师萤自然知道佘婵是师父在这儿收养的小女孩,一时不知所措,不知如何解决这一难题。
“萤儿。”于睿指指师萤,“你自己。”
“我?”师萤像是想到了什么,连忙摆手,“不成的,我自己还没有练到家,怎么可以收徒?”
于睿不言,那边师萤一个人愈来愈纠结,最后忍不住跑了出去。
下意识地往少年的帐篷那儿跑,师萤到了帐门口才停下,苦恼地揉揉脸,却正好碰上了从里面出来的少年。

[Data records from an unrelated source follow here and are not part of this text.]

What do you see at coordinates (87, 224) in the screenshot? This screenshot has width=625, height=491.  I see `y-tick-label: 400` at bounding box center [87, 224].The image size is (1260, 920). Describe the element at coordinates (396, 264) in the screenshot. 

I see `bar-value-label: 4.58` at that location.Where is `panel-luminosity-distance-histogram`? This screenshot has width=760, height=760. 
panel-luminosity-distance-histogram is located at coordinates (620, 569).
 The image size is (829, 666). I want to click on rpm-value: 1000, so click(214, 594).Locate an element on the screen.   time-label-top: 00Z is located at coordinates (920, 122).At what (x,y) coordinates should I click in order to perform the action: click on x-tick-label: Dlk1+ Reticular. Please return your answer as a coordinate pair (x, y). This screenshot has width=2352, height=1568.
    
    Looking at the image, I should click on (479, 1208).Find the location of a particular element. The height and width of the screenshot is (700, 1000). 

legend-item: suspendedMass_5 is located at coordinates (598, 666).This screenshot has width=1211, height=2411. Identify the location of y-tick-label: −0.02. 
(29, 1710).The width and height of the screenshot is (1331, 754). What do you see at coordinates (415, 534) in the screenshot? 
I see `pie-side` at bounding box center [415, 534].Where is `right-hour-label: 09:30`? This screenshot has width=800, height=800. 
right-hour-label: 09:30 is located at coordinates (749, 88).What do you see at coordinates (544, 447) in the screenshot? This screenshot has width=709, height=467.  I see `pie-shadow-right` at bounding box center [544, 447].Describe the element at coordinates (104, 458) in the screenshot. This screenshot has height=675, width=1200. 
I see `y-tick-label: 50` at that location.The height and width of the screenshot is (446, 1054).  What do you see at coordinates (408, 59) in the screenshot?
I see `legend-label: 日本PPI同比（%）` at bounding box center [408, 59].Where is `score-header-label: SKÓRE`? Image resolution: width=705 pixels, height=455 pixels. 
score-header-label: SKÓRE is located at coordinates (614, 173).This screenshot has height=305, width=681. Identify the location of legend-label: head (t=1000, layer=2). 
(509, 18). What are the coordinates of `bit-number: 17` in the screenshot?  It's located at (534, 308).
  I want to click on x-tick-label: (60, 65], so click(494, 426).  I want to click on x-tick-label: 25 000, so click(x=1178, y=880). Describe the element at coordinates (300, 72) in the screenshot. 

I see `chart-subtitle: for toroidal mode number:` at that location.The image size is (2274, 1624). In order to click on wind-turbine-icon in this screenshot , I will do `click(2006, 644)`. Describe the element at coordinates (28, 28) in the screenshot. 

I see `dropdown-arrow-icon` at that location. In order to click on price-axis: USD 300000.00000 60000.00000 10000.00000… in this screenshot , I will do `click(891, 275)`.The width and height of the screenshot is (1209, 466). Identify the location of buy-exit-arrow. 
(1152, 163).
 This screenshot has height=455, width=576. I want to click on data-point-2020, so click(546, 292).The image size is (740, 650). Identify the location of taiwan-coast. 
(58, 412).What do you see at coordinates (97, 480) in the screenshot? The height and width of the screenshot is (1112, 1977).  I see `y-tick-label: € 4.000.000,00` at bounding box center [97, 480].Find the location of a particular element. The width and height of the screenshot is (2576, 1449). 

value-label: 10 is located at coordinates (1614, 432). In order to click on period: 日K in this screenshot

“道长。”少年一贯面无表情,师萤也不奇怪,笑着回应。
罢了,既然遇上了,就直接问吧。
“我来,便是想问你,愿不愿意做我的徒弟?”师萤微微低下头,慎重的问道。
暮光落进少年的眼里,她一时看不清他的神色,略有些窘迫,又添了句:“若是你愿意,明日便与我们一道回纯阳。”
“若是你不愿意,也没有关系,我们自会在这儿安置好你……”
少年匆匆打断了她,“我愿意的。”他说着便跪了下来,“师父在上……”
“哎,快起来,”师萤一惊,连忙把他拉起来,“不必这样急,到了纯阳我们再行拜师之礼。”
少年抬头,眼里有些期待,“那师父,可不可以替我取个名字?”
师萤微笑,“不急,入了纯阳,自会有道号。”
“不,不是道号,”少年声音渐弱,却执着道,“是名字。”
“呃,名字……容我想想……”师萤不好拒绝徒弟的要求,皱着眉头,冥思苦想起来。
无意间瞥到少年沉静郁黑的双眼,师萤心中一动,不禁微笑。
“你便随我姓,姓师,名玄,天地玄黄之“玄”,如何?”
少年、此时应叫他师玄了、口中喃喃:“玄?”一时间竟是神思恍惚,默然无言。
“你不喜欢?”师萤小心翼翼地问道,“那换一个也无妨……”
少年拼命摇头,“很好,我很喜欢,我的名字。”
师萤放下心来,对着自己的第一个徒弟,却也不知该如何做一个师父,只好含糊着回帐篷,想去向师父请教。
而留在原地的师玄攥紧了身上纯白的道袍,想这如梦似幻的经历,也不知是否真是大梦一场,又会何时醒来?